(Recorded data)
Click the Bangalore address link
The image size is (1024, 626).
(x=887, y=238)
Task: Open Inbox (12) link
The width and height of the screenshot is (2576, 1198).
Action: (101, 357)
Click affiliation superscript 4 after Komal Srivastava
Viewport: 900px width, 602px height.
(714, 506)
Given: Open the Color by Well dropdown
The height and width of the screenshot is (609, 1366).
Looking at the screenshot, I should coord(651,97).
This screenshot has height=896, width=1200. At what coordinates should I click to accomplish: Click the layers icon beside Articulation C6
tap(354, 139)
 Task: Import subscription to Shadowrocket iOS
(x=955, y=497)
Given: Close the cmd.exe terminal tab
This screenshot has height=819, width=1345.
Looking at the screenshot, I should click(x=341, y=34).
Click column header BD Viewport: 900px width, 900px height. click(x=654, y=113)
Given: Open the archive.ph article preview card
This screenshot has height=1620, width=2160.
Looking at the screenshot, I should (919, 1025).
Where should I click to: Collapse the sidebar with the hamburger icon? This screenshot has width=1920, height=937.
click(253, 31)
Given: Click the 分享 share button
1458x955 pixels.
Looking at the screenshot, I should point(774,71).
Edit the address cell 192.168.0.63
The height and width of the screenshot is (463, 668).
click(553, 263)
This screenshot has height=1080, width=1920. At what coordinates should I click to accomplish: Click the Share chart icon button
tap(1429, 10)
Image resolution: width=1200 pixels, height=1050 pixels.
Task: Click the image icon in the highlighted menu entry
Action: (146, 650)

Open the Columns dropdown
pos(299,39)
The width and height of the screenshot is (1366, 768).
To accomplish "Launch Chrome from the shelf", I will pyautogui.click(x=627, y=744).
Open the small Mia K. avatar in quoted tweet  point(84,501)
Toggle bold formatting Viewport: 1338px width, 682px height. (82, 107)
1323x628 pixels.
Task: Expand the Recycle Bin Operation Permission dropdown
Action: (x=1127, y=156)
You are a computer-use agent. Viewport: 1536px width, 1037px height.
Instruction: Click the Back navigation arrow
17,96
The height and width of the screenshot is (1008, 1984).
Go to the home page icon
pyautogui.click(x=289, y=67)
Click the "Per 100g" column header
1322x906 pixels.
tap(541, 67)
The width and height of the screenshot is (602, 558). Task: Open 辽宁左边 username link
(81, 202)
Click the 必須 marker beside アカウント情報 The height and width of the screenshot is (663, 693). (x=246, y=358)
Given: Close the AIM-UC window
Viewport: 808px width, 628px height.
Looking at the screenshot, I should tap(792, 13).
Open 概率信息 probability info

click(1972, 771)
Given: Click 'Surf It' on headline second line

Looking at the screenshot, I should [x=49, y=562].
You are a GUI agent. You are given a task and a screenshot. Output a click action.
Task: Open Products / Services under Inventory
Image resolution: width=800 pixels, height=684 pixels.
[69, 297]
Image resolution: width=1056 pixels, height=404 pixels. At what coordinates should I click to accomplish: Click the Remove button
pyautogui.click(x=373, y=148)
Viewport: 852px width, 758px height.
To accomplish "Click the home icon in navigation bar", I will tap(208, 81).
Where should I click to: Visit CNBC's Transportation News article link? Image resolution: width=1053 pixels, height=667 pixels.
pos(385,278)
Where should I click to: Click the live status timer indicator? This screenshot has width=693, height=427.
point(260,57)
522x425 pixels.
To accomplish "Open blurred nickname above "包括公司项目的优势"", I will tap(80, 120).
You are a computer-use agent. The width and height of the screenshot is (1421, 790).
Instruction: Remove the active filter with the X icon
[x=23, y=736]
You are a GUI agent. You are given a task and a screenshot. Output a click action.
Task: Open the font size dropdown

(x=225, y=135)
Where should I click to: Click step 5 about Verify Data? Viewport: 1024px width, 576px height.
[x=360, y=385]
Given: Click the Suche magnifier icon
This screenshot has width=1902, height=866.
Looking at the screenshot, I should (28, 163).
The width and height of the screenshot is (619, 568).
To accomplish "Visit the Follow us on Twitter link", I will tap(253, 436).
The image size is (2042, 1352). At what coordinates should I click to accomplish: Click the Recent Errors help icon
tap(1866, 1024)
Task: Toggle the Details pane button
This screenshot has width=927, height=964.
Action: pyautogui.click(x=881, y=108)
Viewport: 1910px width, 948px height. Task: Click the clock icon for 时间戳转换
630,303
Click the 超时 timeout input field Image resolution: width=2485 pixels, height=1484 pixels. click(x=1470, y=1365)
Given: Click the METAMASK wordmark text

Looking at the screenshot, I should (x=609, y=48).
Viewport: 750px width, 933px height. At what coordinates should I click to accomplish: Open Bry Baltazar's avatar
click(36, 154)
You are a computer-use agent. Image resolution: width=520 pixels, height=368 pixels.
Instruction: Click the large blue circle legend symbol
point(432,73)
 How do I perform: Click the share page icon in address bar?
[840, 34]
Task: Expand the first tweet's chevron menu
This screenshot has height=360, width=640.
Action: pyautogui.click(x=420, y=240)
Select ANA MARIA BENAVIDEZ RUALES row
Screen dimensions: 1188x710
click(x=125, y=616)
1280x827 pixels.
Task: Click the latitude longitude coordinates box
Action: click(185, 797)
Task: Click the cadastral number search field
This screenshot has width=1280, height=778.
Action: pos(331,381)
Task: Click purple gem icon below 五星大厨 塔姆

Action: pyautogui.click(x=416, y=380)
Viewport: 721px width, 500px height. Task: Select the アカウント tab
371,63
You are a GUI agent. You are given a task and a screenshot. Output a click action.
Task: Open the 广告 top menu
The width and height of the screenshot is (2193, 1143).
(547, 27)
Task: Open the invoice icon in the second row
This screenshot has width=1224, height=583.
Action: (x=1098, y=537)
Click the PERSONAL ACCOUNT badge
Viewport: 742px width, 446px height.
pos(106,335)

--- WORK TO COMPLETE ---
Copy every line of the listing above exactly as it appears.

--- RESPONSE ---
Click the Bangalore address link
The image size is (1024, 626).
(x=887, y=238)
Task: Open Inbox (12) link
The width and height of the screenshot is (2576, 1198).
Action: (101, 357)
Click affiliation superscript 4 after Komal Srivastava
Viewport: 900px width, 602px height.
(714, 506)
Given: Open the Color by Well dropdown
The height and width of the screenshot is (609, 1366).
Looking at the screenshot, I should coord(651,97).
This screenshot has height=896, width=1200. At what coordinates should I click to accomplish: Click the layers icon beside Articulation C6
tap(354, 139)
 Task: Import subscription to Shadowrocket iOS
(x=955, y=497)
Given: Close the cmd.exe terminal tab
This screenshot has height=819, width=1345.
Looking at the screenshot, I should click(x=341, y=34).
Click column header BD Viewport: 900px width, 900px height. click(x=654, y=113)
Given: Open the archive.ph article preview card
This screenshot has height=1620, width=2160.
Looking at the screenshot, I should (919, 1025).
Where should I click to: Collapse the sidebar with the hamburger icon? This screenshot has width=1920, height=937.
click(253, 31)
Given: Click the 分享 share button
1458x955 pixels.
Looking at the screenshot, I should point(774,71).
Edit the address cell 192.168.0.63
The height and width of the screenshot is (463, 668).
click(553, 263)
This screenshot has height=1080, width=1920. At what coordinates should I click to accomplish: Click the Share chart icon button
tap(1429, 10)
Image resolution: width=1200 pixels, height=1050 pixels.
Task: Click the image icon in the highlighted menu entry
Action: (146, 650)

Open the Columns dropdown
pos(299,39)
The width and height of the screenshot is (1366, 768).
To accomplish "Launch Chrome from the shelf", I will pyautogui.click(x=627, y=744).
Open the small Mia K. avatar in quoted tweet  point(84,501)
Toggle bold formatting Viewport: 1338px width, 682px height. (82, 107)
1323x628 pixels.
Task: Expand the Recycle Bin Operation Permission dropdown
Action: (x=1127, y=156)
You are a computer-use agent. Viewport: 1536px width, 1037px height.
Instruction: Click the Back navigation arrow
17,96
The height and width of the screenshot is (1008, 1984).
Go to the home page icon
pyautogui.click(x=289, y=67)
Click the "Per 100g" column header
1322x906 pixels.
tap(541, 67)
The width and height of the screenshot is (602, 558). Task: Open 辽宁左边 username link
(81, 202)
Click the 必須 marker beside アカウント情報 The height and width of the screenshot is (663, 693). (x=246, y=358)
Given: Close the AIM-UC window
Viewport: 808px width, 628px height.
Looking at the screenshot, I should tap(792, 13).
Open 概率信息 probability info

click(1972, 771)
Given: Click 'Surf It' on headline second line

Looking at the screenshot, I should [x=49, y=562].
You are a GUI agent. You are given a task and a screenshot. Output a click action.
Task: Open Products / Services under Inventory
Image resolution: width=800 pixels, height=684 pixels.
[69, 297]
Image resolution: width=1056 pixels, height=404 pixels. At what coordinates should I click to accomplish: Click the Remove button
pyautogui.click(x=373, y=148)
Viewport: 852px width, 758px height.
To accomplish "Click the home icon in navigation bar", I will tap(208, 81).
Where should I click to: Visit CNBC's Transportation News article link? Image resolution: width=1053 pixels, height=667 pixels.
pos(385,278)
Where should I click to: Click the live status timer indicator? This screenshot has width=693, height=427.
point(260,57)
522x425 pixels.
To accomplish "Open blurred nickname above "包括公司项目的优势"", I will tap(80, 120).
You are a computer-use agent. The width and height of the screenshot is (1421, 790).
Instruction: Remove the active filter with the X icon
[x=23, y=736]
You are a GUI agent. You are given a task and a screenshot. Output a click action.
Task: Open the font size dropdown

(x=225, y=135)
Where should I click to: Click step 5 about Verify Data? Viewport: 1024px width, 576px height.
[x=360, y=385]
Given: Click the Suche magnifier icon
This screenshot has width=1902, height=866.
Looking at the screenshot, I should (28, 163).
The width and height of the screenshot is (619, 568).
To accomplish "Visit the Follow us on Twitter link", I will tap(253, 436).
The image size is (2042, 1352). At what coordinates should I click to accomplish: Click the Recent Errors help icon
tap(1866, 1024)
Task: Toggle the Details pane button
This screenshot has width=927, height=964.
Action: pyautogui.click(x=881, y=108)
Viewport: 1910px width, 948px height. Task: Click the clock icon for 时间戳转换
630,303
Click the 超时 timeout input field Image resolution: width=2485 pixels, height=1484 pixels. click(x=1470, y=1365)
Given: Click the METAMASK wordmark text

Looking at the screenshot, I should (x=609, y=48).
Viewport: 750px width, 933px height. At what coordinates should I click to accomplish: Open Bry Baltazar's avatar
click(36, 154)
You are a computer-use agent. Image resolution: width=520 pixels, height=368 pixels.
Instruction: Click the large blue circle legend symbol
point(432,73)
 How do I perform: Click the share page icon in address bar?
[840, 34]
Task: Expand the first tweet's chevron menu
This screenshot has height=360, width=640.
Action: pyautogui.click(x=420, y=240)
Select ANA MARIA BENAVIDEZ RUALES row
Screen dimensions: 1188x710
click(x=125, y=616)
1280x827 pixels.
Task: Click the latitude longitude coordinates box
Action: click(185, 797)
Task: Click the cadastral number search field
This screenshot has width=1280, height=778.
Action: pos(331,381)
Task: Click purple gem icon below 五星大厨 塔姆

Action: pyautogui.click(x=416, y=380)
Viewport: 721px width, 500px height. Task: Select the アカウント tab
371,63
You are a GUI agent. You are given a task and a screenshot. Output a click action.
Task: Open the 广告 top menu
The width and height of the screenshot is (2193, 1143).
(547, 27)
Task: Open the invoice icon in the second row
This screenshot has width=1224, height=583.
Action: (x=1098, y=537)
Click the PERSONAL ACCOUNT badge
Viewport: 742px width, 446px height.
pos(106,335)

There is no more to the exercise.